Dear Beyonce, Don’t Apologize for “Formation”
An open letter to the superstar
It’s not easy being you. Everything you do and say is on the world stage. Literally billions of people watch—and scrutinize—your every move. For the past 20 years, you’ve been the paragon of what a pop star should be. While other stars fall by the wayside to scandal or irrelevance, we’ve never even seen you sweat, Bey. Talented, gorgeous, always poised under pressure; you’re otherworldly. You have an entire hive of fans that swarm for you, stan for you and worship you. From Michelle Obama to Adele, anyone with two ears and a heart loves you.
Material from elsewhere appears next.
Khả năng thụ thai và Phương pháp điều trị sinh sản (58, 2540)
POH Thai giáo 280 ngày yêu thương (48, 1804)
But right now, a lot of people don’t love you. After releasing “Formation” and performing the racially charged track at the Super Bowl, haters are coming for you. Former New York City mayor Rudy Giuliani called your performance an “attack” on police officers. "I thought it was really outrageous that she used it as a platform to attack police officers who are the people who protect her and protect us, and keep us alive," he says. Conservative pundit Michelle Malkin added, “Cuz nothing brings us all together better than angry @Beyonce shaking her ass & shouting "Negro" repeatedly.”
They want you to apologize. They want you to apologize for bringing the topic of race into living rooms across America. Beyonce speaking out about Hurricane Katrina? How dare she! They want you to apologize for commemorating the anniversary of the Black Panthers. They want you to apologize for caring about Black Lives Matter. They want you to apologize for being a black woman, proud of where you come from and your accomplishments. Hell, I’m convinced some of these people forgot you were black in the first place.
Don’t apologize, Beyonce. “Formation” is by far the riskiest and most topical song you’ve ever made. You’re forcing us—fans, the media, everyone—to open our eyes and to address topics that make some folks very uncomfortable. Good. That’s the point. Art has the power to affect change. You, Beyonce Knowles, have the power to affect change. Don’t apologize for making the most important song of your career.